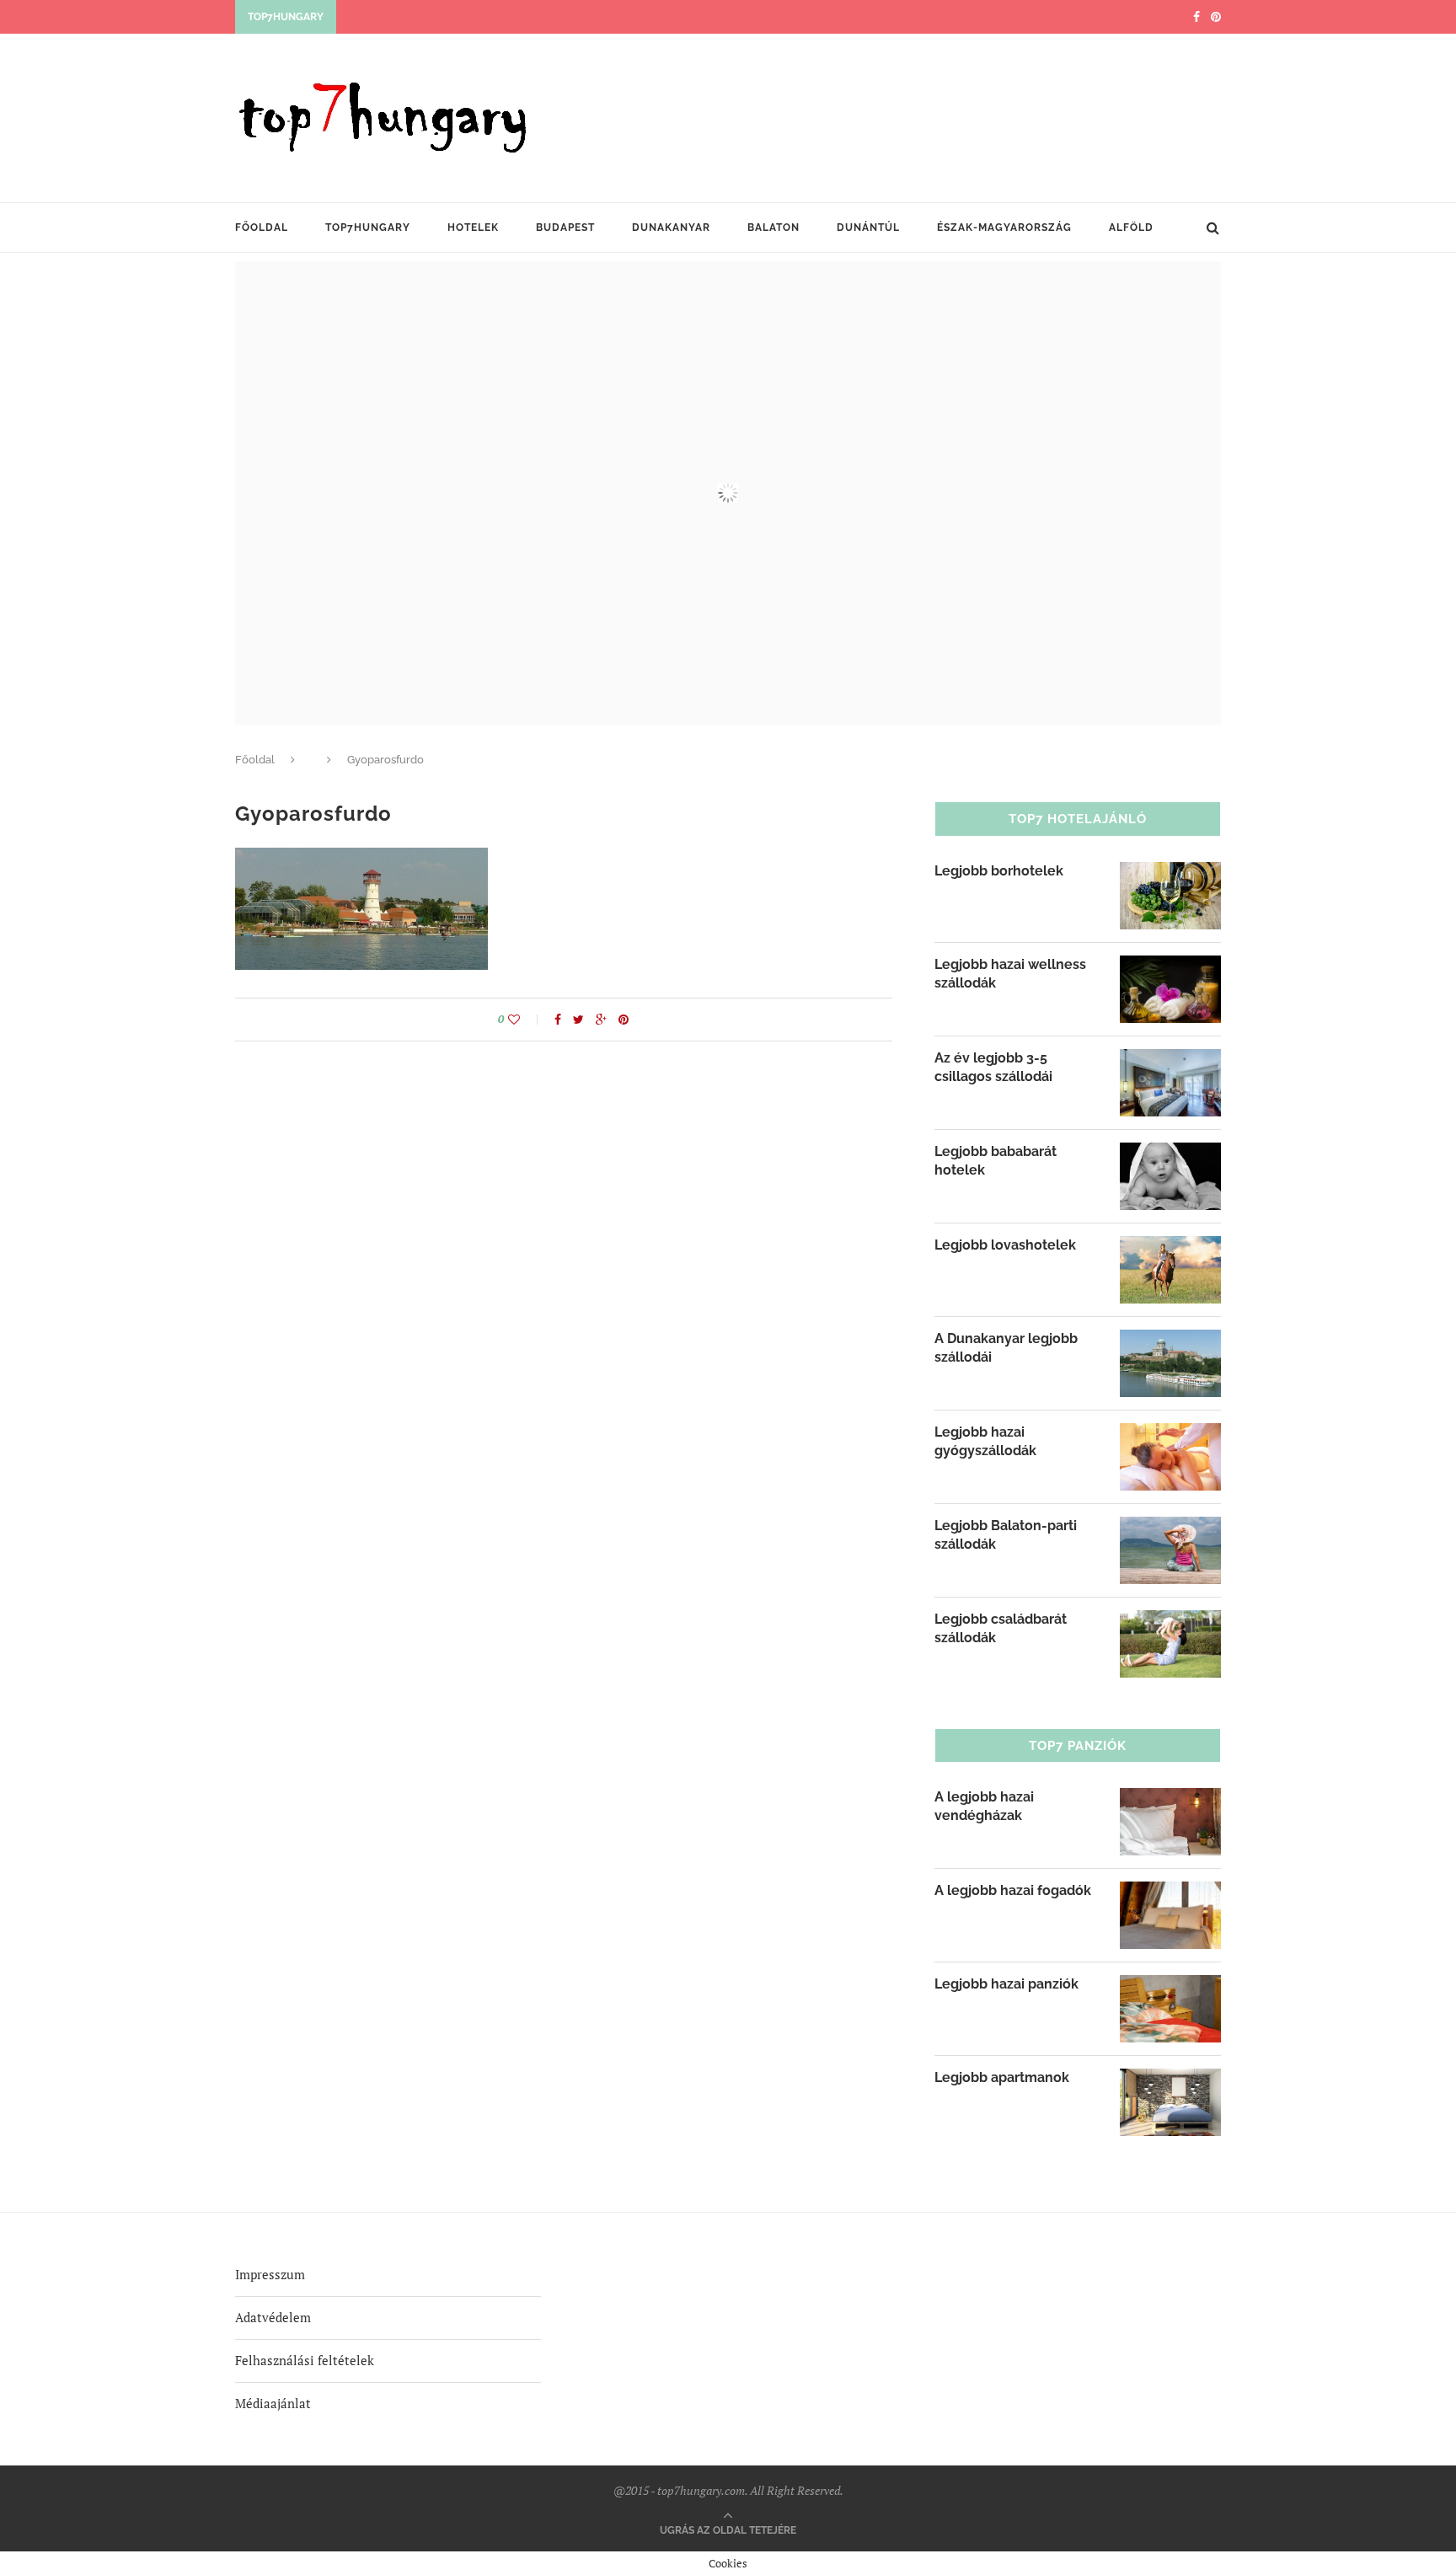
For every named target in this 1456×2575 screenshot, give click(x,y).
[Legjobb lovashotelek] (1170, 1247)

==

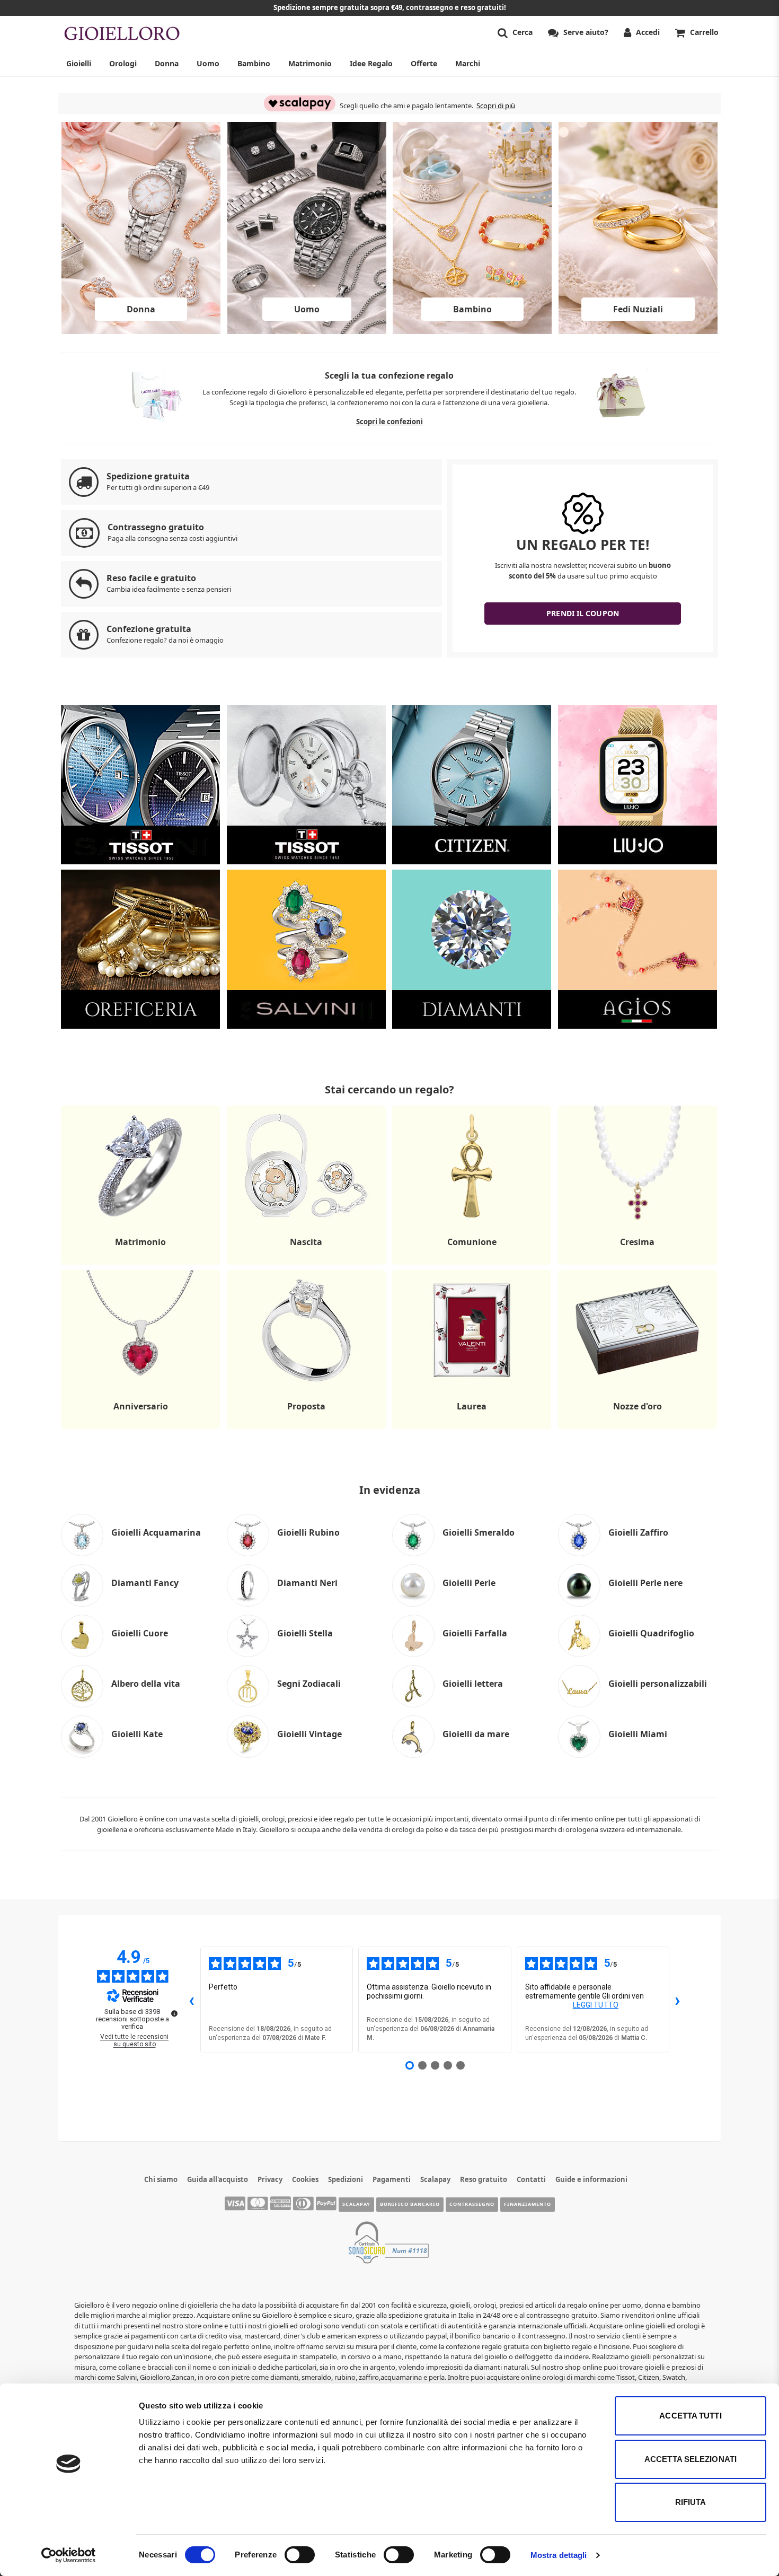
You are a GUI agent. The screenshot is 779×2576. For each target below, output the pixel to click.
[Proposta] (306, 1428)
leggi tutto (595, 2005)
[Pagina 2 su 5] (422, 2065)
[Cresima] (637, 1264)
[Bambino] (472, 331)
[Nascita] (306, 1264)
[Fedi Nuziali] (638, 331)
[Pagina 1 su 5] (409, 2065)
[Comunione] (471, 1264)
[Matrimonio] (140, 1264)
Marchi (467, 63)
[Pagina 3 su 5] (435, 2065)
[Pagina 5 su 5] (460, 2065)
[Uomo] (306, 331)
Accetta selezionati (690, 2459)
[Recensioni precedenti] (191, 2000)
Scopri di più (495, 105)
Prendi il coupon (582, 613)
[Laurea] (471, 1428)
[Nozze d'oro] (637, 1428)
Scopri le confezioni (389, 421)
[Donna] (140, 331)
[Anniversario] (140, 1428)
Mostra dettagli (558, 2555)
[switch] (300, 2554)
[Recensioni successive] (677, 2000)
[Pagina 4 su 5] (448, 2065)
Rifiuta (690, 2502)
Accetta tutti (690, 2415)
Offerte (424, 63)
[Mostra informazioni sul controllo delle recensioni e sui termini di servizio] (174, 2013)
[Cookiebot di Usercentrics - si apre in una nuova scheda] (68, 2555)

▶ **WHAT IS EXPECTED**
Take every line from the data above that holds "Mostra" and copy it out.

▶ **RESPONSE TO THE EXERCISE**
Mostra dettagli (558, 2555)
[Mostra informazioni sul controllo delle recensioni e sui termini di servizio] (174, 2013)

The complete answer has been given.